▶ [REQUIRED WORK] Every line containing the string "Select" should be returned from the records.

▶ [DATA FOR THE TASK]
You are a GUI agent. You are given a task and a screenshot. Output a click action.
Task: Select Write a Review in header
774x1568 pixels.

* * *

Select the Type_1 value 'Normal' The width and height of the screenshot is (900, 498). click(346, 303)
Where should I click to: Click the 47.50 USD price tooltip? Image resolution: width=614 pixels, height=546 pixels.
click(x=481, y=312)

▶ [TASK ANSWER]
Task: Select Write a Review in header
Select the Type_1 value 'Normal' The width and height of the screenshot is (900, 498). click(346, 303)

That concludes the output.